Credit Card Fees to Cost Consumers $500 Million+ This Easter

Swipe fees could cost the average consumer the equivalent of a dozen eggs.

April 05, 2023

The swipe fees that big banks and credit card networks charge retailers to process transactions could cost the average consumer the equivalent of a dozen eggs this Easter, reports the Merchants Payments Coalition. Overall, swipe fees could total more than half a billion dollars nationwide this Easter.

“The card industry will be putting its hand in the Easter basket again this year as rising swipe fees contribute to the cost of everything from Peeps to chocolate bunnies,” said Doug Kantor, MPC Executive Committee member and general counsel for NACS. “These fees make inflation even worse at a time when parents and the Easter Bunny can least afford it. And the problem won’t end when Easter is over because swipe fees drive up prices for consumers all year long. The card industry refuses to stop price-fixing these fees and compete, so it’s time for Congress to act. If children can compete at an Easter egg hunt, why can’t card networks compete when it comes to setting swipe fees?”

The National Retail Federation’s annual survey predicts that U.S. consumers will spend an average $192.01 on Easter-related items this year, for a total of $24 billion in sales. Based on the 2.24% average swipe fee for Visa and Mastercard credit cards, $4.30 per shopper will go to banks and card networks rather than the merchant when customers pay by credit card. That’s just above the $4.21 average price for a dozen eggs.

If all U.S. Easter purchases were made with credit cards, swipe fees would total approximately $537.6 million. However, the actual amount is difficult to determine since purchases are split between credit cards and debit cards, which have a lower swipe fee, and cash. But cash accounted for only 19% of purchases in 2021, according to the Federal Reserve, and its use is declining as more shopping occurs online and more consumers use cards for in-store purchases.

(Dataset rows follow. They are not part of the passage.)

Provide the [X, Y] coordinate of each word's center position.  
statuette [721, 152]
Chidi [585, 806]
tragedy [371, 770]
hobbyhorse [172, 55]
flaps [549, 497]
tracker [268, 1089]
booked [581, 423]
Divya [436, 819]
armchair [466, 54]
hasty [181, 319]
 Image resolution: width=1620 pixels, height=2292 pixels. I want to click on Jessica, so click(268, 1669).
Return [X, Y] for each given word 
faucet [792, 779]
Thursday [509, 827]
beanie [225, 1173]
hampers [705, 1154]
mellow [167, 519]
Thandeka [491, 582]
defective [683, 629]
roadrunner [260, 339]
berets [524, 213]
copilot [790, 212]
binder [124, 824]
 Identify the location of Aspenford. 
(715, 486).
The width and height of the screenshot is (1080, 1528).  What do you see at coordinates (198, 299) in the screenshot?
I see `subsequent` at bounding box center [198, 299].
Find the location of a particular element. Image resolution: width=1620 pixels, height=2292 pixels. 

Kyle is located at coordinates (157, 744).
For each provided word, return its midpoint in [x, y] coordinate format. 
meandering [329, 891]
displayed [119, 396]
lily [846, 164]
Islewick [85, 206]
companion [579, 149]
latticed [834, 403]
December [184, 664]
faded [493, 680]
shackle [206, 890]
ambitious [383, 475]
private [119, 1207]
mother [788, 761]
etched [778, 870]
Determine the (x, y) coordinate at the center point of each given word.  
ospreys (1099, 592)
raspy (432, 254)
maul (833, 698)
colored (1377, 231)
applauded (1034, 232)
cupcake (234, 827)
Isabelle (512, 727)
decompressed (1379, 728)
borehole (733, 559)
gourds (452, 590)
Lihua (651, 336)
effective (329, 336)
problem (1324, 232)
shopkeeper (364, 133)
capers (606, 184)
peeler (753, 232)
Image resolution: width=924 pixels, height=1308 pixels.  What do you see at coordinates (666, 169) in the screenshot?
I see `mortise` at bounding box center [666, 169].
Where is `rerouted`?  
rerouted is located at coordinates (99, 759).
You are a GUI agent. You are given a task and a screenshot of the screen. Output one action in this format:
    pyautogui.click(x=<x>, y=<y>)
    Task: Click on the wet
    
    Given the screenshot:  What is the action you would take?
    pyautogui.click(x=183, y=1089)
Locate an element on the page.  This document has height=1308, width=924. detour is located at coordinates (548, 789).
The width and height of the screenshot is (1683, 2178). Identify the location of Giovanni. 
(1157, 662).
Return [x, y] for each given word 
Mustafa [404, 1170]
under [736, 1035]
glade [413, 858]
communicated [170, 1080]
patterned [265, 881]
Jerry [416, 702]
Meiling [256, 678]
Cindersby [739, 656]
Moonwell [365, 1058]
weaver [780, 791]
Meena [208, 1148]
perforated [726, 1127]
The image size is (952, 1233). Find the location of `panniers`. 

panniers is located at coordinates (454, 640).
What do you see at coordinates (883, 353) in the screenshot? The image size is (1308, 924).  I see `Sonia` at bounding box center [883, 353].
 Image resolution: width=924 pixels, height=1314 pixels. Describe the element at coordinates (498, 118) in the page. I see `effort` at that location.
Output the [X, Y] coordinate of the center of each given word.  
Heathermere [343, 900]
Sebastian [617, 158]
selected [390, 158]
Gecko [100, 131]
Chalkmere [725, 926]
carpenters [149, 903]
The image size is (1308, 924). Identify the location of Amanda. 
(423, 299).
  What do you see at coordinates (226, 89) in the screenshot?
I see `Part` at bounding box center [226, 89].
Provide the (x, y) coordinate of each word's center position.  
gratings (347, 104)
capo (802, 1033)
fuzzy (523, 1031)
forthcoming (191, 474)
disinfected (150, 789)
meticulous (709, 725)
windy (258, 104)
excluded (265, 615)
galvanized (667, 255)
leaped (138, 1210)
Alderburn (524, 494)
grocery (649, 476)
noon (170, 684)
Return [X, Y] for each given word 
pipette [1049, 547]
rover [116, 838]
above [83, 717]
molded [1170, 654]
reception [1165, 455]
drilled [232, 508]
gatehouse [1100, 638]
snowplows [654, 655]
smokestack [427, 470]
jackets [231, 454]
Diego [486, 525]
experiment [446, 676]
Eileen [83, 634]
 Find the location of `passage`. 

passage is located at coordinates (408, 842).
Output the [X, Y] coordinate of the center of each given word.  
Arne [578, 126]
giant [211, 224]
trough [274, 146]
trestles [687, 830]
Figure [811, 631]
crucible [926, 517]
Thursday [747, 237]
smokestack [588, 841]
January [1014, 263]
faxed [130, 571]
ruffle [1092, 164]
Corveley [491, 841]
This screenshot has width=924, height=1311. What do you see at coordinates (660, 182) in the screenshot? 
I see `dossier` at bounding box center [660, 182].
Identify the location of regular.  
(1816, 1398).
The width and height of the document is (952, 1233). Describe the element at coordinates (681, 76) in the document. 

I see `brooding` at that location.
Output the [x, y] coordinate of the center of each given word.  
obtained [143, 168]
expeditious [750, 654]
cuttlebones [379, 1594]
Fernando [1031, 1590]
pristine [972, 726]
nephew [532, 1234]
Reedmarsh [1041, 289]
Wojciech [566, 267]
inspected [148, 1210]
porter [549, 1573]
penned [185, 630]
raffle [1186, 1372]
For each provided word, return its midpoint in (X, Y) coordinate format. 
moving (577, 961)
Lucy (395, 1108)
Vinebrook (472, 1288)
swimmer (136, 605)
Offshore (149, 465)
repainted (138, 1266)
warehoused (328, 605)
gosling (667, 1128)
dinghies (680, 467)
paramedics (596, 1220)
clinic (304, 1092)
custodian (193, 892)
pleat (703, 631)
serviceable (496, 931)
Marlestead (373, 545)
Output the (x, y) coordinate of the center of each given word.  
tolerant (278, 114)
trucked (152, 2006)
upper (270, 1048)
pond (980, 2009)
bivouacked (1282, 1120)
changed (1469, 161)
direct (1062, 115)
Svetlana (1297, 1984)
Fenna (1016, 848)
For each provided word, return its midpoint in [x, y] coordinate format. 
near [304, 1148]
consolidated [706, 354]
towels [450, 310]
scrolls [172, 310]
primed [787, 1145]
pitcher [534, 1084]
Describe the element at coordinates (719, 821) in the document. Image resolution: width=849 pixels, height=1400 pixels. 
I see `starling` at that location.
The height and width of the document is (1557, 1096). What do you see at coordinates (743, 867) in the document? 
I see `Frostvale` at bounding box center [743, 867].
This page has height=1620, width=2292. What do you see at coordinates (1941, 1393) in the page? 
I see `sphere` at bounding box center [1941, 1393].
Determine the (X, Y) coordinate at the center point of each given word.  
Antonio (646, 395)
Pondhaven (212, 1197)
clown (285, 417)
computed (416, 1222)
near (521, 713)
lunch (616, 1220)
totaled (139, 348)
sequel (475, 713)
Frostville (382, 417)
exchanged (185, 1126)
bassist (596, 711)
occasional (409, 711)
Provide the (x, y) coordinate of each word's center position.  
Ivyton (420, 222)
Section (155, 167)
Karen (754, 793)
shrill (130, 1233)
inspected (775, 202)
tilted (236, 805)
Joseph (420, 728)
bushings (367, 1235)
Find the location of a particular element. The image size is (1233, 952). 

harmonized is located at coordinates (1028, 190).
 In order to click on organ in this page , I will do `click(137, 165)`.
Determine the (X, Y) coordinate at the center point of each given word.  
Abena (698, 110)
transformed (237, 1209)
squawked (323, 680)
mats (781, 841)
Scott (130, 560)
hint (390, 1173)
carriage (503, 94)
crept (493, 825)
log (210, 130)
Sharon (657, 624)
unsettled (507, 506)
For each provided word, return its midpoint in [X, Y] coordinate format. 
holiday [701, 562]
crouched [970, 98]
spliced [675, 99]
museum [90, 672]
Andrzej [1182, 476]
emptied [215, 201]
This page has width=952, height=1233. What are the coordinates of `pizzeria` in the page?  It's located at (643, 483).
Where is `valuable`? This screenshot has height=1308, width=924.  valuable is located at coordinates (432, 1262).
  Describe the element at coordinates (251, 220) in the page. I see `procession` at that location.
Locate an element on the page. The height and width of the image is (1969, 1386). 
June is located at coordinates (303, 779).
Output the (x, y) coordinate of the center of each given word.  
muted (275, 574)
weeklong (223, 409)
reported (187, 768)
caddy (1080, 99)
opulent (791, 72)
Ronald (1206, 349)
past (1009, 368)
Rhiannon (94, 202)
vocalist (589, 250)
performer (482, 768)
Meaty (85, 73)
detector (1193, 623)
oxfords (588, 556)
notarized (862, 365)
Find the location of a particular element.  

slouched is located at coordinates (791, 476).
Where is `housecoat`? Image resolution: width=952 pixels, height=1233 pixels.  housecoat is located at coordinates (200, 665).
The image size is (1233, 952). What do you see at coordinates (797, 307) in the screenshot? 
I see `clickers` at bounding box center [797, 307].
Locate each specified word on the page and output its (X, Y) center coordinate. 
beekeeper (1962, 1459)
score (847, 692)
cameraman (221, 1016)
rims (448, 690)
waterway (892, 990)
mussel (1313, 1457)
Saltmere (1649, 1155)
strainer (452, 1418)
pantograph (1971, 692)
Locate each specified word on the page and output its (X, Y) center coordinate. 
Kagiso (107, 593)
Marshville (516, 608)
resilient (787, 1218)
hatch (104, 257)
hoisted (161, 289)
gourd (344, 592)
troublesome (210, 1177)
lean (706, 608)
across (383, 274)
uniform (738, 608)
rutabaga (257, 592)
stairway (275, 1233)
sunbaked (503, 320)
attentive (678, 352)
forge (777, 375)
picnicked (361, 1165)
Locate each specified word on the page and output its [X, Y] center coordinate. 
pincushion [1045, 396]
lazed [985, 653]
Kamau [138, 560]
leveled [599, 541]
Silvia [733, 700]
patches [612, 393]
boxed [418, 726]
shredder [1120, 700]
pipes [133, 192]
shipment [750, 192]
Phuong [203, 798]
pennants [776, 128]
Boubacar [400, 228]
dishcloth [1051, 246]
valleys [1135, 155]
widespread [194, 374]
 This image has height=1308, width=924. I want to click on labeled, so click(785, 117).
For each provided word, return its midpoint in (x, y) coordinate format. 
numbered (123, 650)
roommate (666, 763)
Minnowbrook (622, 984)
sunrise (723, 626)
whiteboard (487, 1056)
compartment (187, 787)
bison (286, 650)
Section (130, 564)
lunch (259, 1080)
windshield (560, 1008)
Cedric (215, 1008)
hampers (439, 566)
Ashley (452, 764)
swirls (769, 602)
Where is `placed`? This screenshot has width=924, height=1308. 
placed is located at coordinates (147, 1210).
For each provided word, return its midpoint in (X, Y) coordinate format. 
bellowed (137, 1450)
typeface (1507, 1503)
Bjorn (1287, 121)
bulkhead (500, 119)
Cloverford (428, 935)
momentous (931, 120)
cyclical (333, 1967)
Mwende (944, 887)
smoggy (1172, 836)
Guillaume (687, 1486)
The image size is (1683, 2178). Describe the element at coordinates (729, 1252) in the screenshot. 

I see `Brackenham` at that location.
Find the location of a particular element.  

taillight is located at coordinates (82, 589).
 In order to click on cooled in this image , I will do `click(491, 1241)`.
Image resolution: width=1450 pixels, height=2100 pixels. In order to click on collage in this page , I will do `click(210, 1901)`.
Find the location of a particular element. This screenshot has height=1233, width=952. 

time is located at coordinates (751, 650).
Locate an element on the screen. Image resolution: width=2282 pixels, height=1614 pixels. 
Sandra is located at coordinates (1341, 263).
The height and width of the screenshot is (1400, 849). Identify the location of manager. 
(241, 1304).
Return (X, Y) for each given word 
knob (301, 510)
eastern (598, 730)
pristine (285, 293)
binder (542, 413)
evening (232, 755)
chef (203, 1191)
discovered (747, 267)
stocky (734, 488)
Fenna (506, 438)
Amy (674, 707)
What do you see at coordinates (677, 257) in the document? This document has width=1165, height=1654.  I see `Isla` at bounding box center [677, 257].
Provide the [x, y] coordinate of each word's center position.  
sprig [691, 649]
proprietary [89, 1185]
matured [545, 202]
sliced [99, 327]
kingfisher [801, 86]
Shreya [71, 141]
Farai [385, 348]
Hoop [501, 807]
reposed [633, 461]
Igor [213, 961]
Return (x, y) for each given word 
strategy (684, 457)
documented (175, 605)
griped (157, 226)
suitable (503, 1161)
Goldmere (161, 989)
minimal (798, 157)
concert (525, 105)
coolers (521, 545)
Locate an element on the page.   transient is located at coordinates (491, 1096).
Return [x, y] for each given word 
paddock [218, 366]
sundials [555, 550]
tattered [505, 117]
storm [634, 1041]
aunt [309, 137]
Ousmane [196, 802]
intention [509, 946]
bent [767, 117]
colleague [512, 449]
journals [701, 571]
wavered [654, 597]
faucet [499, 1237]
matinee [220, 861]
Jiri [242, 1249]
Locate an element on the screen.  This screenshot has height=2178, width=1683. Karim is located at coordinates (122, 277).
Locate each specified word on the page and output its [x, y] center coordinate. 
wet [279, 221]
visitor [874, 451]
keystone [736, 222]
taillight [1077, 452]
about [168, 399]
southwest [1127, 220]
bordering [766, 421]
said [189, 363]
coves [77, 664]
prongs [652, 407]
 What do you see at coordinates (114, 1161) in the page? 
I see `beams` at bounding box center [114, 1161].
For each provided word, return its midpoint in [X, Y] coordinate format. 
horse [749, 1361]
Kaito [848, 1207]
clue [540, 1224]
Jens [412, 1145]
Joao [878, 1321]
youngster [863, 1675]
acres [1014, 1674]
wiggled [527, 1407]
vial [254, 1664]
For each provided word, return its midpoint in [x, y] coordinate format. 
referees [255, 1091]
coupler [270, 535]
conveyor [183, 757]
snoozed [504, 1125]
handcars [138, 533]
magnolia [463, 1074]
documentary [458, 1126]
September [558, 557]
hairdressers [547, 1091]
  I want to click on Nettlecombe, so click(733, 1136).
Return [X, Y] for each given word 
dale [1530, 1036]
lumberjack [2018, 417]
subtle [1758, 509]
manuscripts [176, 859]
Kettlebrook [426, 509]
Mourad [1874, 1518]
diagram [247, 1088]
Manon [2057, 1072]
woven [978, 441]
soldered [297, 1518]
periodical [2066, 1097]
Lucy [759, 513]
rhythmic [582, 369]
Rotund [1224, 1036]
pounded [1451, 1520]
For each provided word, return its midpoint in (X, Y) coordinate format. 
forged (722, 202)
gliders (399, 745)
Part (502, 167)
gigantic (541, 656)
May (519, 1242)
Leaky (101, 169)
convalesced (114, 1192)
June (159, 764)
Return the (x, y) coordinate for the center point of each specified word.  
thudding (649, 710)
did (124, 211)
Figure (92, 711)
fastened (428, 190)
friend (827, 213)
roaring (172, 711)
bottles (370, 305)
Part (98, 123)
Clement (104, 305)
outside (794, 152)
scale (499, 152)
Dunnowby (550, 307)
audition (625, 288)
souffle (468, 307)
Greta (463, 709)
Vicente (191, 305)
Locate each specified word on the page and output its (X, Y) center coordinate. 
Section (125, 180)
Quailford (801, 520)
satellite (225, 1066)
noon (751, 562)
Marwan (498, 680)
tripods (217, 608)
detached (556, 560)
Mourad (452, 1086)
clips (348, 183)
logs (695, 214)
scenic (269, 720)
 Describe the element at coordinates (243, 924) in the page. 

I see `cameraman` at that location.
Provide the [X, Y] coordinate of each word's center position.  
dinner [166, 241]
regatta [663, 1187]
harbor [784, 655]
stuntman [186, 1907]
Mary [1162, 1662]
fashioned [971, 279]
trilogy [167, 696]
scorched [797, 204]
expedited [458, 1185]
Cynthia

Credit and debit card swipe fees have more than doubled over the past decade. They soared 17% last year alone to hit a record $160.7 billion, Nielson reports. They are most merchants’ highest operating cost, following labor, and are impossible for retailers to absorb. As a result, they drove up expenses for the average family by an estimated $1,024 last year.

The impact on Easter comes as Senators Richard Durbin, D-Ill., and Roger Marshall, R-Kan., are preparing to reintroduce the Credit Card Competition Act. The legislation would require that banks with over $100 billion in assets enable credit cards to be processed over at least two unaffiliated networks. One could still be Visa or Mastercard, but the other would be a competing network, such as NYCE, Star or Shazam. Banks would choose which two to enable, but merchants would choose which to use. This move would force networks to compete over fees, security and service. Payments consulting firm CMSPI estimates that competition would save businesses and their customers at least $11 billion a year.